# Available records:
* * * * *

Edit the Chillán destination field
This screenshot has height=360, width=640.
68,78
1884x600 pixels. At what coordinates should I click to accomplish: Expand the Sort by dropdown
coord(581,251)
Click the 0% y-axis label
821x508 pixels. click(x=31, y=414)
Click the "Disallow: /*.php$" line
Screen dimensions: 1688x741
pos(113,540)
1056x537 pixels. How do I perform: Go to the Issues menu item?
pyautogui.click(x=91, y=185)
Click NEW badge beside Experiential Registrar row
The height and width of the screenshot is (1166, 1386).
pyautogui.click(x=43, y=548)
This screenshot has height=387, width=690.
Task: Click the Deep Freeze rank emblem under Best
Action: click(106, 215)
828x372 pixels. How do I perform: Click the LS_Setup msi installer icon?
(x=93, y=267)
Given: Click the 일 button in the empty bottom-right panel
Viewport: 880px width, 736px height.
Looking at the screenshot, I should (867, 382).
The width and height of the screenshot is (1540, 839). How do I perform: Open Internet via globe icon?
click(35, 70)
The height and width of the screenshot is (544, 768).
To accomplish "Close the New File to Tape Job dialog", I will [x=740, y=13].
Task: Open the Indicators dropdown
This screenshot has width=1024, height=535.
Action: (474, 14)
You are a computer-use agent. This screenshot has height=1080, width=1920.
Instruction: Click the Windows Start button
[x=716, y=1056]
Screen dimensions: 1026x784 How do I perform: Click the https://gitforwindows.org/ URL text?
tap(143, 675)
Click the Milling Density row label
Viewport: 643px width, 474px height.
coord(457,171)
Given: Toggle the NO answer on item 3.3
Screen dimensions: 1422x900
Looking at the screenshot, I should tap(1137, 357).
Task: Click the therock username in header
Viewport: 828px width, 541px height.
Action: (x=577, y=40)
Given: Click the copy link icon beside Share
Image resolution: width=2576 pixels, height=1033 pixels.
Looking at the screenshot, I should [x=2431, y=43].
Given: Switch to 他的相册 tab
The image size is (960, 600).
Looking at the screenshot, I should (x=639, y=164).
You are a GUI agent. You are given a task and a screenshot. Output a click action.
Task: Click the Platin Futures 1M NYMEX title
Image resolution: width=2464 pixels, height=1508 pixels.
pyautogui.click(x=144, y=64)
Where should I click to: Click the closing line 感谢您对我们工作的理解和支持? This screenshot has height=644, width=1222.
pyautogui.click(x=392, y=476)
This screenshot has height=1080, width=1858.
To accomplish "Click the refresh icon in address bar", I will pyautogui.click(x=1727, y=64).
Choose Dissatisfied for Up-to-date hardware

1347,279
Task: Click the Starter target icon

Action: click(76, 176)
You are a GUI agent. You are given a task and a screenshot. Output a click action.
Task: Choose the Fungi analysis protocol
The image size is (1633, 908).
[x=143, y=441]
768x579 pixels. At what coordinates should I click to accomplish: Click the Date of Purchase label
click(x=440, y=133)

* * * * *

# Work instructions:
List the lines above as a numbered list, from the line with "Given: Switch to 他的相册 tab" through the last line, leaving out blank lines.

# Exercise solution:
1. Given: Switch to 他的相册 tab
2. The image size is (960, 600).
3. Looking at the screenshot, I should (x=639, y=164).
4. You are a GUI agent. You are given a task and a screenshot. Output a click action.
5. Task: Click the Platin Futures 1M NYMEX title
6. Image resolution: width=2464 pixels, height=1508 pixels.
7. pyautogui.click(x=144, y=64)
8. Where should I click to: Click the closing line 感谢您对我们工作的理解和支持? This screenshot has height=644, width=1222.
9. pyautogui.click(x=392, y=476)
10. This screenshot has height=1080, width=1858.
11. To accomplish "Click the refresh icon in address bar", I will pyautogui.click(x=1727, y=64).
12. Choose Dissatisfied for Up-to-date hardware
13. 1347,279
14. Task: Click the Starter target icon
15. Action: click(76, 176)
16. You are a GUI agent. You are given a task and a screenshot. Output a click action.
17. Task: Choose the Fungi analysis protocol
18. The image size is (1633, 908).
19. [x=143, y=441]
20. 768x579 pixels. At what coordinates should I click to accomplish: Click the Date of Purchase label
21. click(x=440, y=133)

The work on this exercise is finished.